Prenuptial agreements are also known as ante-nuptial agreements. The purpose of a prenuptial agreement is to lay out how the spouses will divide their money, marital debts, and marital property in the event of legal separation or divorce.
A well-drafted prenuptial agreement can help to streamline the proceedings and bring about an efficient resolution. A prenuptial agreements lawyer in the Alpharetta area can work with you to draft an agreement that addresses all of you and your spouse’s financial needs and concerns.
Prenuptial agreements can raise a wide variety of marital issues. The specific issues an agreement will address will depend on the specific couple. It is also important to remember that prenuptial agreements are not set in stone. In fact, the parties can jointly agree to modify their agreement going forward. There are however some basic areas most prenuptial agreements will consider.
When spouses acquire property while they are married, that property usually becomes part of the marital estate. A prenuptial agreement can establish how to divide the spouses’ marital property if they want a divorce.

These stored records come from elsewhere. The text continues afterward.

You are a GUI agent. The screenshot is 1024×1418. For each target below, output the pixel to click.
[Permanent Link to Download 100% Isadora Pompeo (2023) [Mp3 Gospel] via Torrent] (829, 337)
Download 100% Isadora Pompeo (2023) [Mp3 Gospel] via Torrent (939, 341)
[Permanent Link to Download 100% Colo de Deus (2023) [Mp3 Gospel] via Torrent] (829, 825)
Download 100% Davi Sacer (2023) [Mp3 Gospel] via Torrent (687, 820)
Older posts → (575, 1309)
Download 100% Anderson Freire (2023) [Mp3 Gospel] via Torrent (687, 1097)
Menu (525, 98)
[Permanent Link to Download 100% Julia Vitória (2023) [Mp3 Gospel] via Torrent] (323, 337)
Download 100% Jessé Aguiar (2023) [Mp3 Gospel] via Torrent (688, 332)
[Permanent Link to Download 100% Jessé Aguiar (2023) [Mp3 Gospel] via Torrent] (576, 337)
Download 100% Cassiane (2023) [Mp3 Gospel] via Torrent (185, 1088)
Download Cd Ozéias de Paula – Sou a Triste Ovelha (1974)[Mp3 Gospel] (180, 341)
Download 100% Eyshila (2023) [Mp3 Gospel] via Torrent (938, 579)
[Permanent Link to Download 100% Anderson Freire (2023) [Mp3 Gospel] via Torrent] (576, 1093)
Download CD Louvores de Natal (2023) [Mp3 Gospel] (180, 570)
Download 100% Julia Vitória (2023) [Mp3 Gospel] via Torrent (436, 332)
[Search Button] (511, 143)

For example, the agreement could state that upon divorce, the spouses will divide all their assets and debts on a 50/50 basis.
A prenuptial agreement can establish the conditions under which a spouse will receive spousal support, as well as the type and amount of alimony paid to the recipient spouse.
Some spouses hold a joint ownership in a business, partnership, or limited liability company (LLC) while they are married. A prenuptial agreement can establish how the spouses will divide a business entity upon divorce. The agreement can also account for appreciation in value of the spouses’ ownership interest.
A prenuptial agreement can lay out how to divide the spouses’ combined contributions to a pension or retirement account, such as an IRA, 401(k), or 403(b). All these financial contributions are marital assets and make up the spouses’ marital property.
Prenuptial agreements are a type of contract. As such, the parties to the agreement must have a “meeting of the minds.” Courts will enforce a prenuptial agreement if the spouses agree on all of the essential contract terms – and assuming each party fully discloses all of their financial assets and interests to the other.
A Court may not enforce a prenuptial agreement if there was duress, fraud, or mutual mistake involved. Moreover, the spouses’ circumstances must not have changed so as to render the agreement unfair or unconscionable.
Prenuptial agreements are extremely important in the event of a divorce. Therefore, if you are considering marriage, you should have a qualified prenuptial agreement attorney draft a prenuptial agreement on your behalf.
An Alpharetta prenuptial agreements lawyer can help you draft a thorough agreement that will address your unique circumstances. Call today to learn how an attorney can help you protect your assets prior to a marriage.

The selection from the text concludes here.